The task
Reproduce the following lines word for word.
:::
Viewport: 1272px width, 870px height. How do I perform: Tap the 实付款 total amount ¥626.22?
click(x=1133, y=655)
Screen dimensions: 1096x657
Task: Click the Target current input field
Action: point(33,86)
:::
Result of the task
Viewport: 1272px width, 870px height. How do I perform: Tap the 实付款 total amount ¥626.22?
click(x=1133, y=655)
Screen dimensions: 1096x657
Task: Click the Target current input field
Action: point(33,86)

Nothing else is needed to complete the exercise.